Why I don't dig extending Harley for only two years?
— Juraj Kralik (JK) (@JuroKral) September 18, 2024
In 2026, Stars have Robertson, Stankoven and Harley to extend, with presumably Seguin/Benn and new Oettinger/Johnston deals on the books as well.
Veery tight cap-wise with a lot of "?s" - as you can see in 2026/27 projection: pic.twitter.com/xp85jDJzGo
My gut says this is not a good look. Not only that, but this potential roster also assumes an Ilya Lyubushkin buyout. We don’t need to get lost in the weeds of all that, though.
What’s important is that whatever Benn’s value, bringing him back will have its own cost, especially when you consider the NHL is starting to develop an appetite for offer sheets, as St. Louis demonstrated to Edmonton. (For those wondering about a Seguin buyout, please stop. He has $4.8 million remaining in total base salary, per PuckPedia. If the Stars went that route, they would save less than $1 million across the next two seasons. In other words, it’s not an option.)
I kind of hope this is the last hurrah for Benn and Seguin. And it has nothing to do with their value. As far as depth goes, Dallas is privileged to have them in the passenger seat. Benn’s captaincy is priceless. That doesn’t mean the Stars need to hold onto it all costs given their expected growth as the Western Conference’s elite. The “jerk” part of that argument is also this: why hold onto the symbols that haven’t yielded a Stanley Cup?
That’s the difference between a team such as Dallas, and teams such as Pittsburgh and Washington, who have done everything in their power to keep Sidney Crosby and Alex Ovechkin. It hasn’t worked for either of them. But it hasn’t worked because those teams don’t have replacements for their aging stars. Benn and Seguin have been replaced twice over, with Roope Hintz and Jason Robertson giving way to Johnston and Logan Stankoven. It’s hard to envision Benn still in the picture if he’s making the kind of money that might hamper the ability of the new core to lead the way. Sure, everybody wants to win and Benn may take a discount if he has another 60-plus point season. But everyone also wants to feel respected and paid what they’re worth, so whatever Benn’s discount, it won’t be a figure as low as what I’ve seen floating on social media. (If Benn had been extended this summer, Evolving-Hockey calculated his next contract at $5.1 million in annual average salary for three years. That’s a $4.4 million reduction on his current annual rate of $9.5 million—significant, but hardly fourth-line money.)
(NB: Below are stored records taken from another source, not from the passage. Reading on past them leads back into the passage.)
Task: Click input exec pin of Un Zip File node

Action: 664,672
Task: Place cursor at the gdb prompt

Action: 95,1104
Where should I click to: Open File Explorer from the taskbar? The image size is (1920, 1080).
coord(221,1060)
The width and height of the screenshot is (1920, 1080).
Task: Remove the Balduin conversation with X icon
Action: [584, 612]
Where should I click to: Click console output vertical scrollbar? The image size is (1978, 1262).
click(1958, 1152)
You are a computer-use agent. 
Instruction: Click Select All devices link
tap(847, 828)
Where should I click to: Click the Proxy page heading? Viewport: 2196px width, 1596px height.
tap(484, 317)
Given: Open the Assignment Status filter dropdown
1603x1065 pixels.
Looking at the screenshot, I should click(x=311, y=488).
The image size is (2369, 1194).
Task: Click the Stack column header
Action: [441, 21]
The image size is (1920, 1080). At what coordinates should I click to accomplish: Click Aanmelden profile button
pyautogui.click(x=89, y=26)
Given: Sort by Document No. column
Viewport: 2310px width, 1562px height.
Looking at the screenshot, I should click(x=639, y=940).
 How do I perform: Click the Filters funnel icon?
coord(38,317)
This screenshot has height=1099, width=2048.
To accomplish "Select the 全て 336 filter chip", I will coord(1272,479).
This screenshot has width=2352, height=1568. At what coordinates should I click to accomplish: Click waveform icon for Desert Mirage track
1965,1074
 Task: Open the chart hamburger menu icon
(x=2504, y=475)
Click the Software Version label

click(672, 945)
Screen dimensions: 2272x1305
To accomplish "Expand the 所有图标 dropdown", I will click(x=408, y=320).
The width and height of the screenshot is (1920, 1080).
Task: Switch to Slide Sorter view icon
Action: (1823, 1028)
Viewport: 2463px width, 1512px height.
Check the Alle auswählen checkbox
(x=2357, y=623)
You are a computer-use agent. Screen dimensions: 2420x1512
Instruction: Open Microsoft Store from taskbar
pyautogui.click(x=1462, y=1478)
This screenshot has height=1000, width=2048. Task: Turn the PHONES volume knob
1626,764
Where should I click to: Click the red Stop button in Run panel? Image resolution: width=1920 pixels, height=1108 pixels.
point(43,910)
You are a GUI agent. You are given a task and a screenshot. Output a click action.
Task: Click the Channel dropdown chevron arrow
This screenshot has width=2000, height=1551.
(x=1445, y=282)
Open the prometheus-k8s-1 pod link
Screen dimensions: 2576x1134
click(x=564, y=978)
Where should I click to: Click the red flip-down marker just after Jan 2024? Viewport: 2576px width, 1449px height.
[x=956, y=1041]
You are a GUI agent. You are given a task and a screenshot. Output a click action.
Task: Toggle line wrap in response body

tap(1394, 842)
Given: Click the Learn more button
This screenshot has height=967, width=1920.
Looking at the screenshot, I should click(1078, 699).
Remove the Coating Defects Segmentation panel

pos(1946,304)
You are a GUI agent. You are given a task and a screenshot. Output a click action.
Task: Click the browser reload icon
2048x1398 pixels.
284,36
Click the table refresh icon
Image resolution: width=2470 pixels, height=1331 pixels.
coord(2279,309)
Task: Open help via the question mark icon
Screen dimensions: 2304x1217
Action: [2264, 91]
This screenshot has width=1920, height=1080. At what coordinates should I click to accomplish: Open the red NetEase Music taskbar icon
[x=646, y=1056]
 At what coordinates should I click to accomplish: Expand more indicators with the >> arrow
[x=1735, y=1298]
If Benn and Seguin were to win a Cup together, that wouldn’t change a thing. Nor should it. That’s the headspace everyone needs to occupy at a time when the new core has already taken the wheel. But we’ve still got one more season of the Benn and Seguin era as we know it. Given the number of forwards who have surpassed them in the pecking order, they’ll only have so much power to script their ending. But maybe they’ll get to add just the right punctuation.